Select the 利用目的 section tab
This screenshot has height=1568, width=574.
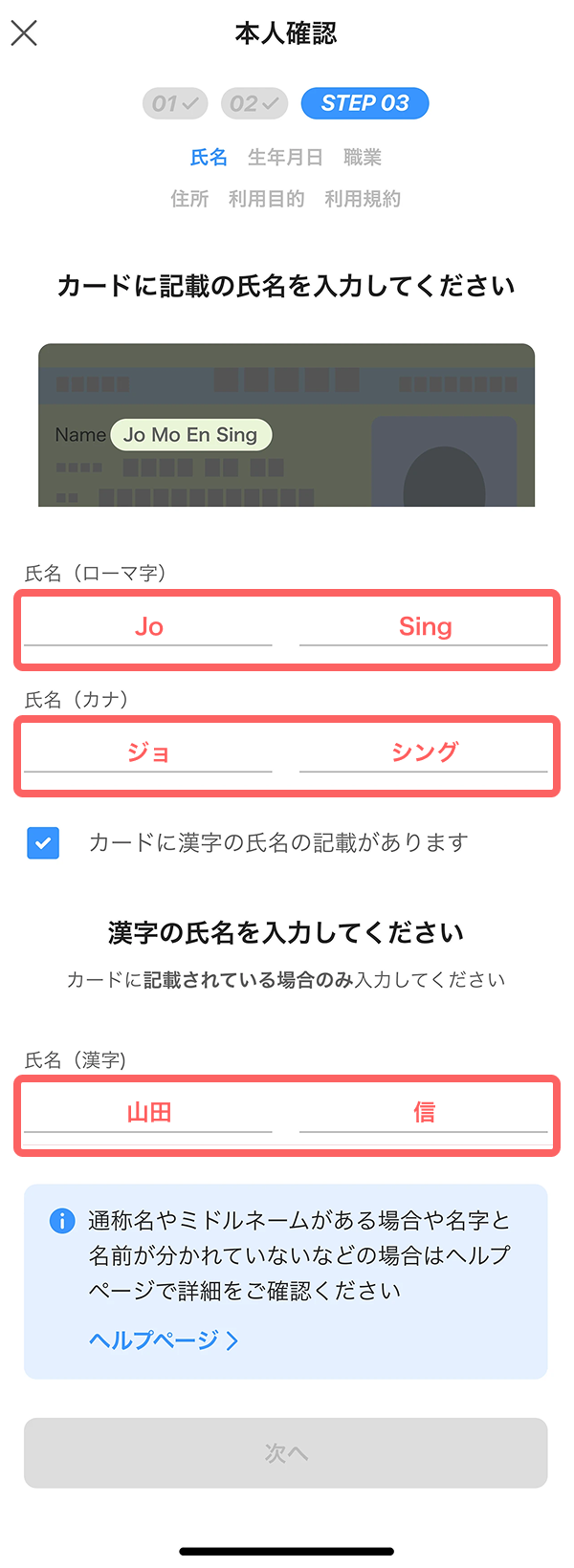266,199
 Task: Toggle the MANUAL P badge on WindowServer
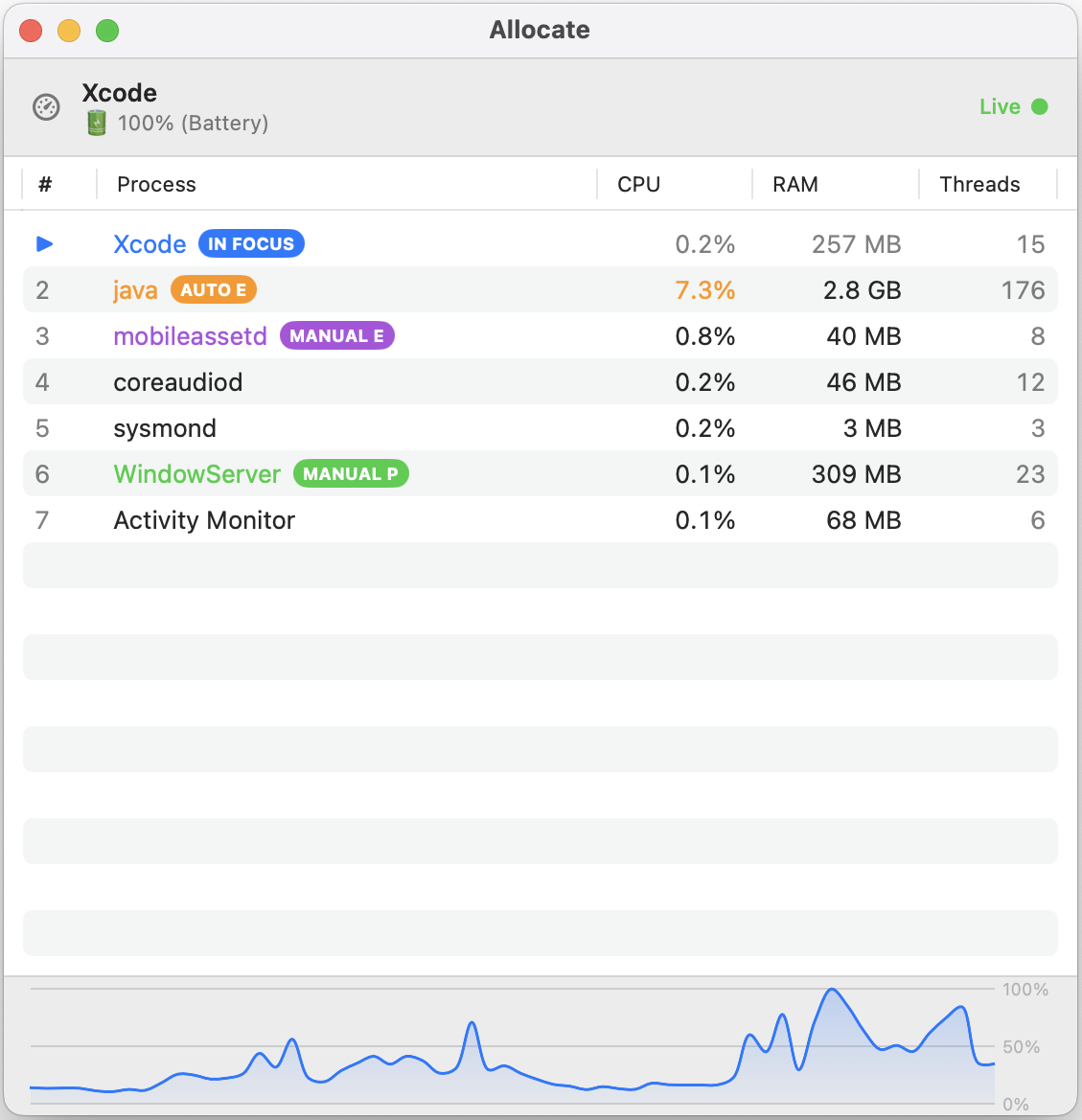tap(351, 474)
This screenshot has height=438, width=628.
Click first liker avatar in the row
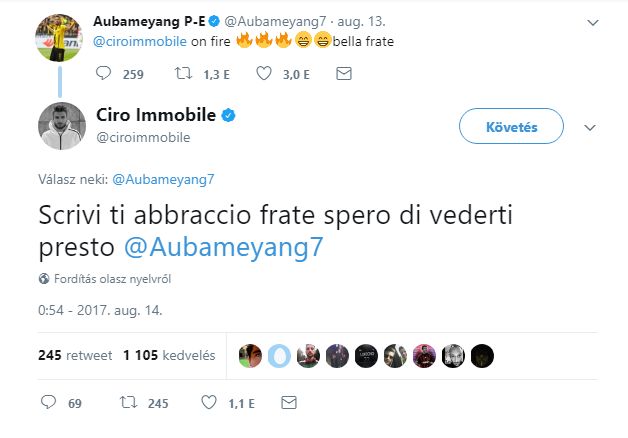[x=251, y=355]
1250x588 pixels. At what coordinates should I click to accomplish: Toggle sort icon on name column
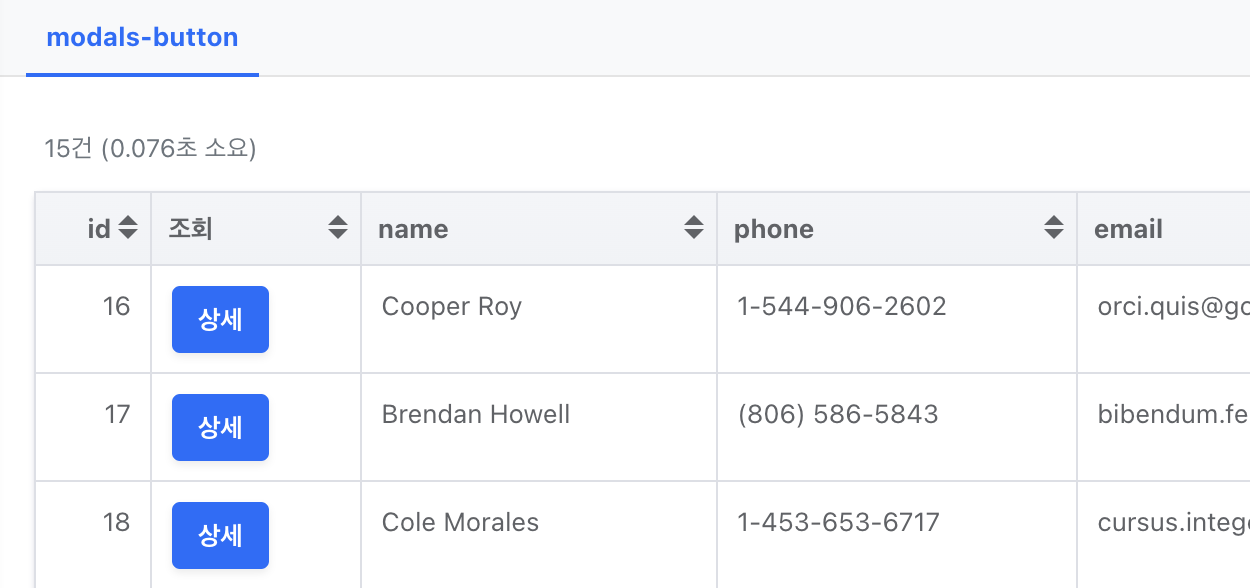(x=694, y=228)
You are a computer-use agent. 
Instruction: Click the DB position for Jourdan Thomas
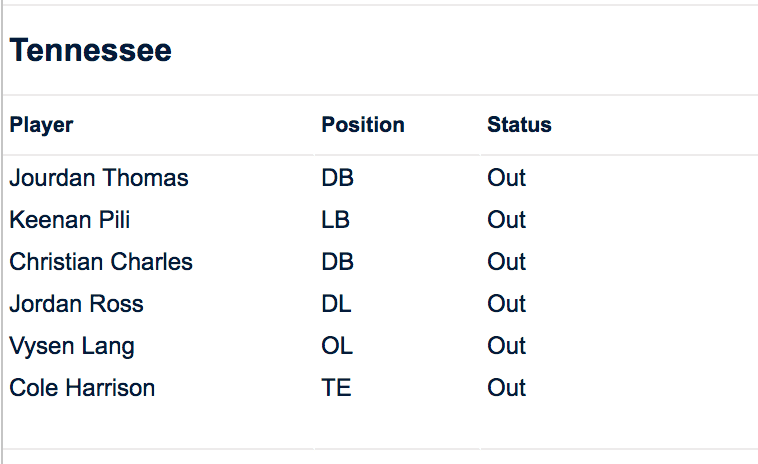click(337, 178)
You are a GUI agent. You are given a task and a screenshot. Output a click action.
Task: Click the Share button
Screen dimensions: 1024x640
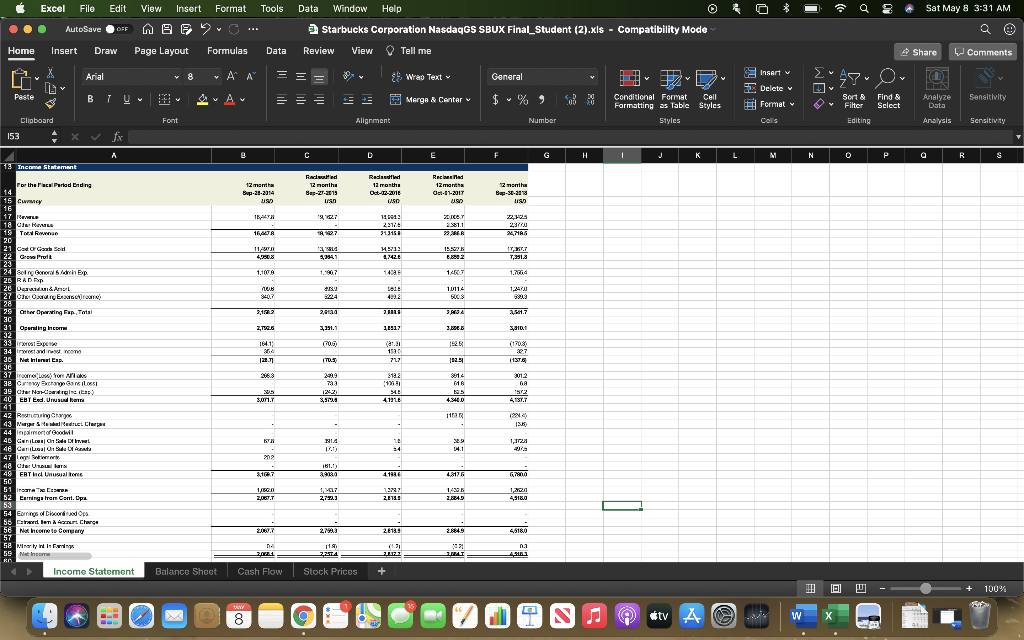click(x=917, y=52)
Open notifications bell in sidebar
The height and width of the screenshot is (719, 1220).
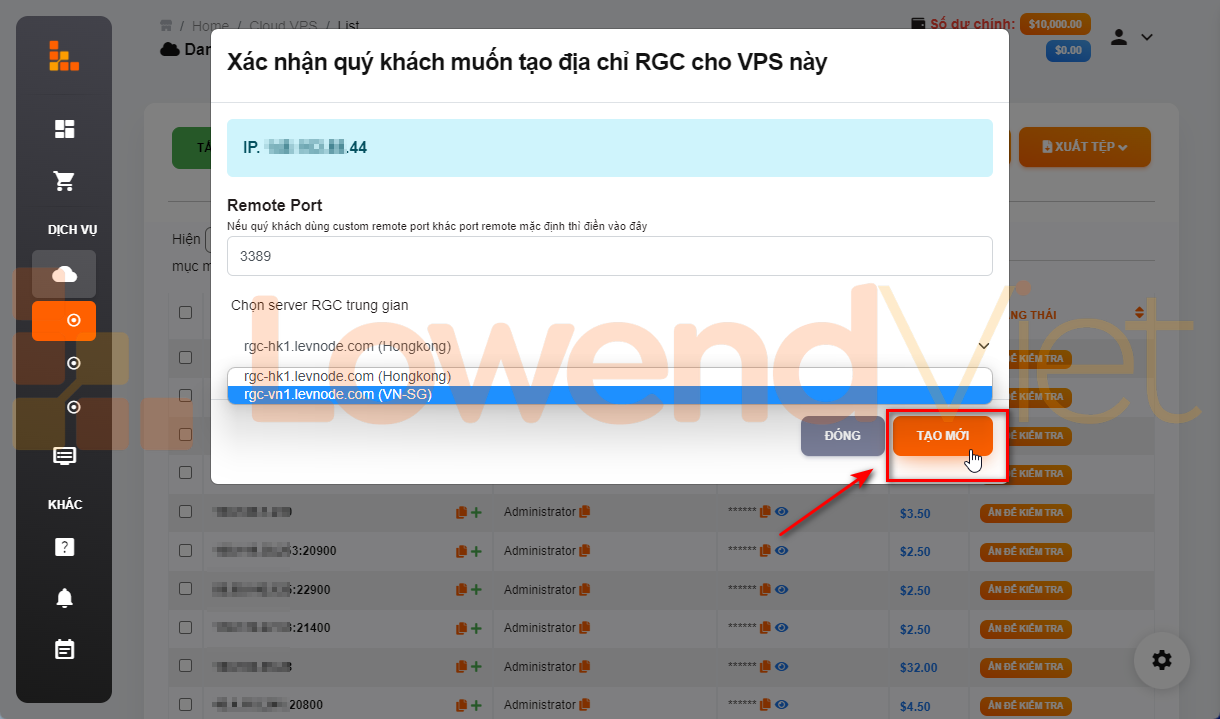pos(64,598)
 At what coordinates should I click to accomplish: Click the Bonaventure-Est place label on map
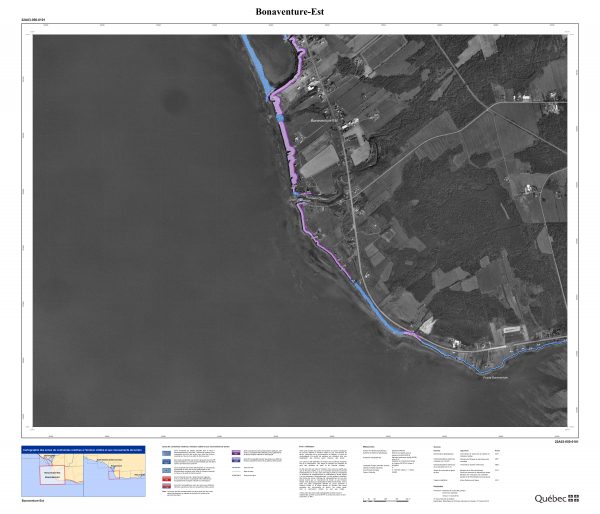point(327,121)
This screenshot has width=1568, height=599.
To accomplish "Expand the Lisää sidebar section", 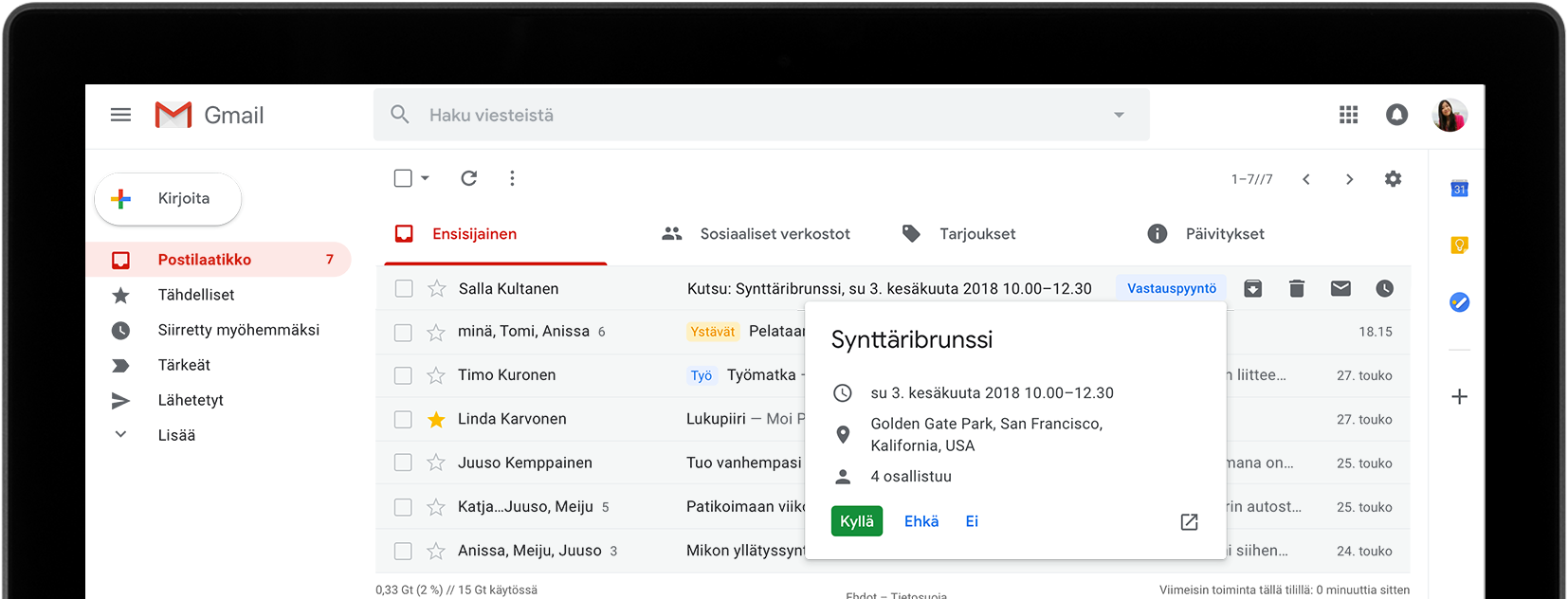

* **Task directions**
Leave every picture out. Retype the remaining data exactly.

* **Exercise result**
Select the 利用目的 section tab
This screenshot has height=1568, width=574.
266,199
 Task: Toggle the MANUAL P badge on WindowServer
tap(351, 474)
This screenshot has height=438, width=628.
Click first liker avatar in the row
[x=251, y=355]
1250x588 pixels. At what coordinates should I click to accomplish: Toggle sort icon on name column
(x=694, y=228)
You are a computer-use agent. 
Instruction: Click the DB position for Jourdan Thomas
click(337, 178)
You are a GUI agent. You are given a task and a screenshot. Output a click action.
Task: Click the Share button
Screen dimensions: 1024x640
click(x=917, y=52)
Open notifications bell in sidebar
The height and width of the screenshot is (719, 1220).
pos(64,598)
 At what coordinates should I click to accomplish: Click the Bonaventure-Est place label on map
point(327,121)
This screenshot has width=1568, height=599.
To accomplish "Expand the Lisää sidebar section", 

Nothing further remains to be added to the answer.